Hannah E Ghorashi on February 21, 2013

RJD2
Brooklyn Bowl
Brooklyn, NY
February 9

Electronic jammer RJD2 can make you feel like the erratic star of your own existentialist-noir drama when listening to his music in digital formats, but a concert of his proves capable of a collective experience. On February 9th at the Brooklyn Bowl, Ramble John “RJ” Krohn broke his rabid concentration to grin with genuine glee as waves of merging beats crashed to cinematic highs over a crowd of dancing – really dancing – 20-something Brooklynites. His easy showmanship and tightly controlled sound- and genre-manipulations pushed the music to an almost physical presence rather than lingering as a cool background score to a Friday night hangout.

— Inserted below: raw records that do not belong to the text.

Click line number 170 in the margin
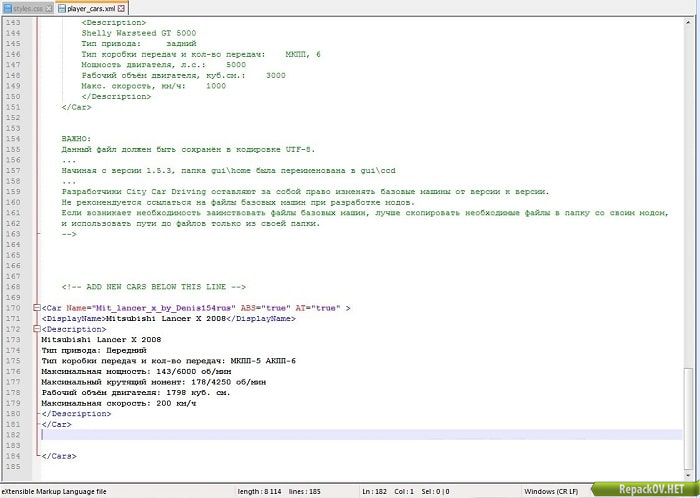The width and height of the screenshot is (700, 498). [13, 308]
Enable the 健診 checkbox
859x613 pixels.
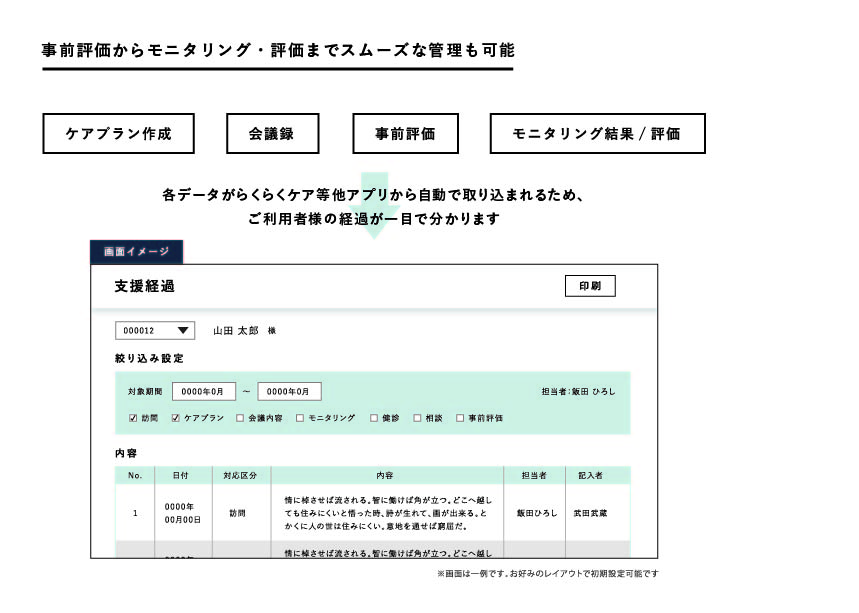pos(373,420)
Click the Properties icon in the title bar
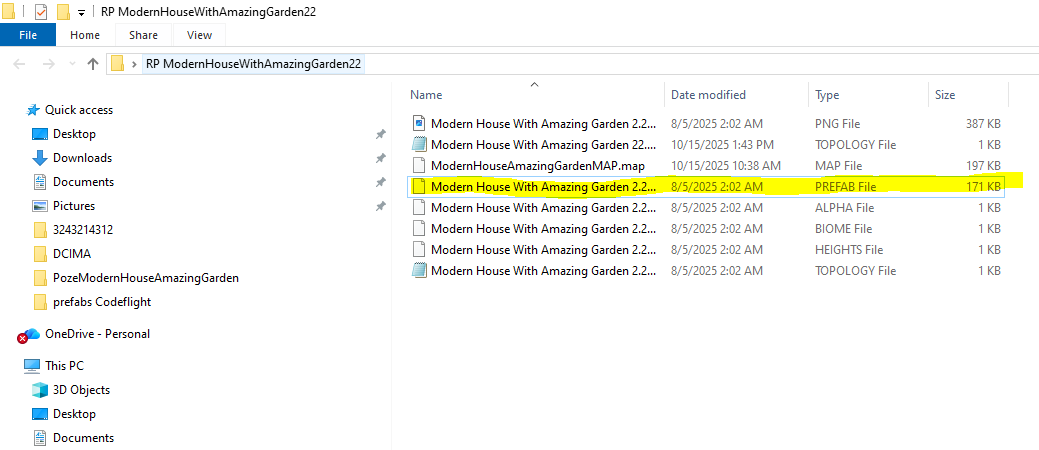The width and height of the screenshot is (1039, 450). (x=41, y=12)
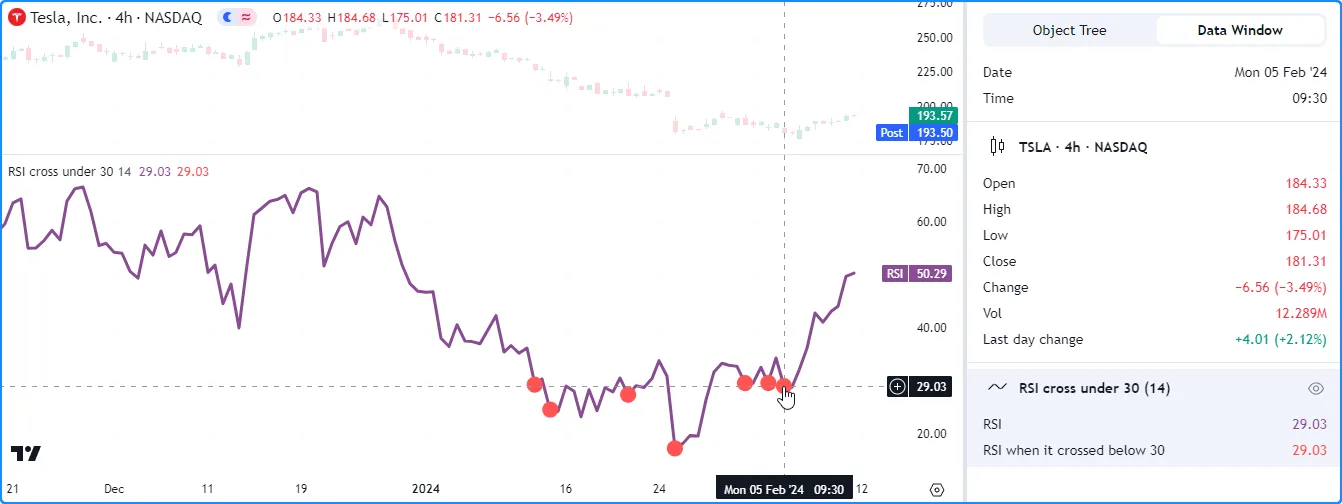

Announcing himself onstage with a voice distorter and a full body suit/welding mask ensemble (it’s still “upgrades to the cock and balls region” ), RJ made a quick wardrobe switch back into his usual modest polo. Then, along with a live drummer, he spent the next hour and a half darting back and forth between four turntables and a massive collection of vinyl to churn out extended jams of songs from his most recent album Deadringer and older beat-juggled 70s and 80s funk classics, producing reenergized cheers of recognition for “1976,” “The Horror,” “Smoke and Mirrors,” and “A Beautiful Mine” (his catalyst to universal fame after being fit to the opening credits of Mad Men. )

Because live shows are grounds to experiment, his faithful and sometimes dazedly monotonous adherence to RJD2 familiarity might be a flaw, but a highly pleased audience screaming along to show-closer “Let the Good Times Roll, Part II” kind of reevaluates that criticism. Hats off if I had been wearing one.